Rewrite the material below, replacing every "GUI agent" with "screen assistant" and changing nothing else.

----- Records for the task -----

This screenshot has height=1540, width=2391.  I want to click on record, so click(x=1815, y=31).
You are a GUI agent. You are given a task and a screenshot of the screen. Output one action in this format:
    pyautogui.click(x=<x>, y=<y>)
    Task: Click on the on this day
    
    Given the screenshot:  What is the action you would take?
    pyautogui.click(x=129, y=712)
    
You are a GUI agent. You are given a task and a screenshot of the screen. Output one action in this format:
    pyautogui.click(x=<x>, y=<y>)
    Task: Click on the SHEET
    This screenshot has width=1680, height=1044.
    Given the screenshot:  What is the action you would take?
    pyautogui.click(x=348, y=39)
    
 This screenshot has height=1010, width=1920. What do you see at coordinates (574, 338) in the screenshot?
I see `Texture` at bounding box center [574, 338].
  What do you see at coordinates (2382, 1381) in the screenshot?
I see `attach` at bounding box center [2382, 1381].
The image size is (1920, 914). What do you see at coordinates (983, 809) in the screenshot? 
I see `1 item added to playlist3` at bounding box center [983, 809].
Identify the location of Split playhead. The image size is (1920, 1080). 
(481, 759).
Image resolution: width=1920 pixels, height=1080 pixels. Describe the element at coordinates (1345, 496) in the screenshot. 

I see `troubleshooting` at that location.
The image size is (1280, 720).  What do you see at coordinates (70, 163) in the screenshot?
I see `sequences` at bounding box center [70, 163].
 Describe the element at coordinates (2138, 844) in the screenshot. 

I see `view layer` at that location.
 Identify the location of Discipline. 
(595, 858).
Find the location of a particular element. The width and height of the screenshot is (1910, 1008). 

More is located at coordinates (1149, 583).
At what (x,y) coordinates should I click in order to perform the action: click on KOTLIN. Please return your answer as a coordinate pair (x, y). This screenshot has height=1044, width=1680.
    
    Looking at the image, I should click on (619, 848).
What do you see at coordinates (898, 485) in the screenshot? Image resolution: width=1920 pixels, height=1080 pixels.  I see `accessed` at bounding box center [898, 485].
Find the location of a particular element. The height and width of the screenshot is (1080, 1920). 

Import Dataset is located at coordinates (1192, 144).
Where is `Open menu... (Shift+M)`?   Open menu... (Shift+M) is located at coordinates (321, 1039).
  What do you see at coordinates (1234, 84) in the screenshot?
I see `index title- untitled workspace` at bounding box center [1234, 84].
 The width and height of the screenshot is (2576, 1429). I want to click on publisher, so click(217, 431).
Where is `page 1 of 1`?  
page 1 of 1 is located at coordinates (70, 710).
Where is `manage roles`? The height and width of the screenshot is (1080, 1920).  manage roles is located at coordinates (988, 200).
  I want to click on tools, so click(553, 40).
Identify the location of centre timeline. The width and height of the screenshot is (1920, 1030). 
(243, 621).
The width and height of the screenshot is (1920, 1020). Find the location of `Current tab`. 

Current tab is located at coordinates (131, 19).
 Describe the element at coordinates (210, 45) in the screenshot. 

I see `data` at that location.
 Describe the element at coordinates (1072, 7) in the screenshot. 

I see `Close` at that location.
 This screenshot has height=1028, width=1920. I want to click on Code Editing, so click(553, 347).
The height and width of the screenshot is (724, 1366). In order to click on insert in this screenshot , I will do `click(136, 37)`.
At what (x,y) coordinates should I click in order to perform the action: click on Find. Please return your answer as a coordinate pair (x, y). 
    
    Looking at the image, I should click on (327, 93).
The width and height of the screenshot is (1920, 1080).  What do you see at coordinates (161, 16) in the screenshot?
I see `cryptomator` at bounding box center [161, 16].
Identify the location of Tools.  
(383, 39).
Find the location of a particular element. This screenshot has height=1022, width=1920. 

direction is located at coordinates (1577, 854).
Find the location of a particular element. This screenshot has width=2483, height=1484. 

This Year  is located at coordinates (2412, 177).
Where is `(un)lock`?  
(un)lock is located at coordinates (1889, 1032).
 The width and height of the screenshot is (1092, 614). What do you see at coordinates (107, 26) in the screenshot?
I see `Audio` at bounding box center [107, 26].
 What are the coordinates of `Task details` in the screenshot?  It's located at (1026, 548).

-----

• Exercise response:
This screenshot has height=1540, width=2391.  I want to click on record, so click(x=1815, y=31).
You are a screen assistant. You are given a task and a screenshot of the screen. Output one action in this format:
    pyautogui.click(x=<x>, y=<y>)
    Task: Click on the on this day
    
    Given the screenshot:  What is the action you would take?
    pyautogui.click(x=129, y=712)
    
You are a screen assistant. You are given a task and a screenshot of the screen. Output one action in this format:
    pyautogui.click(x=<x>, y=<y>)
    Task: Click on the SHEET
    This screenshot has width=1680, height=1044.
    Given the screenshot:  What is the action you would take?
    pyautogui.click(x=348, y=39)
    
 This screenshot has height=1010, width=1920. What do you see at coordinates (574, 338) in the screenshot?
I see `Texture` at bounding box center [574, 338].
  What do you see at coordinates (2382, 1381) in the screenshot?
I see `attach` at bounding box center [2382, 1381].
The image size is (1920, 914). What do you see at coordinates (983, 809) in the screenshot? 
I see `1 item added to playlist3` at bounding box center [983, 809].
Identify the location of Split playhead. The image size is (1920, 1080). 
(481, 759).
Image resolution: width=1920 pixels, height=1080 pixels. Describe the element at coordinates (1345, 496) in the screenshot. 

I see `troubleshooting` at that location.
The image size is (1280, 720).  What do you see at coordinates (70, 163) in the screenshot?
I see `sequences` at bounding box center [70, 163].
 Describe the element at coordinates (2138, 844) in the screenshot. 

I see `view layer` at that location.
 Identify the location of Discipline. 
(595, 858).
Find the location of a particular element. The width and height of the screenshot is (1910, 1008). 

More is located at coordinates (1149, 583).
At what (x,y) coordinates should I click in order to perform the action: click on KOTLIN. Please return your answer as a coordinate pair (x, y). This screenshot has height=1044, width=1680.
    
    Looking at the image, I should click on (619, 848).
What do you see at coordinates (898, 485) in the screenshot? Image resolution: width=1920 pixels, height=1080 pixels.  I see `accessed` at bounding box center [898, 485].
Find the location of a particular element. The height and width of the screenshot is (1080, 1920). 

Import Dataset is located at coordinates (1192, 144).
Where is `Open menu... (Shift+M)`?   Open menu... (Shift+M) is located at coordinates (321, 1039).
  What do you see at coordinates (1234, 84) in the screenshot?
I see `index title- untitled workspace` at bounding box center [1234, 84].
 The width and height of the screenshot is (2576, 1429). I want to click on publisher, so click(217, 431).
Where is `page 1 of 1`?  
page 1 of 1 is located at coordinates (70, 710).
Where is `manage roles`? The height and width of the screenshot is (1080, 1920).  manage roles is located at coordinates (988, 200).
  I want to click on tools, so click(553, 40).
Identify the location of centre timeline. The width and height of the screenshot is (1920, 1030). 
(243, 621).
The width and height of the screenshot is (1920, 1020). Find the location of `Current tab`. 

Current tab is located at coordinates (131, 19).
 Describe the element at coordinates (210, 45) in the screenshot. 

I see `data` at that location.
 Describe the element at coordinates (1072, 7) in the screenshot. 

I see `Close` at that location.
 This screenshot has height=1028, width=1920. I want to click on Code Editing, so click(553, 347).
The height and width of the screenshot is (724, 1366). In order to click on insert in this screenshot , I will do `click(136, 37)`.
At what (x,y) coordinates should I click in order to perform the action: click on Find. Please return your answer as a coordinate pair (x, y). 
    
    Looking at the image, I should click on (327, 93).
The width and height of the screenshot is (1920, 1080).  What do you see at coordinates (161, 16) in the screenshot?
I see `cryptomator` at bounding box center [161, 16].
Identify the location of Tools.  
(383, 39).
Find the location of a particular element. This screenshot has height=1022, width=1920. 

direction is located at coordinates (1577, 854).
Find the location of a particular element. This screenshot has width=2483, height=1484. 

This Year  is located at coordinates (2412, 177).
Where is `(un)lock`?  
(un)lock is located at coordinates (1889, 1032).
 The width and height of the screenshot is (1092, 614). What do you see at coordinates (107, 26) in the screenshot?
I see `Audio` at bounding box center [107, 26].
 What are the coordinates of `Task details` in the screenshot?  It's located at (1026, 548).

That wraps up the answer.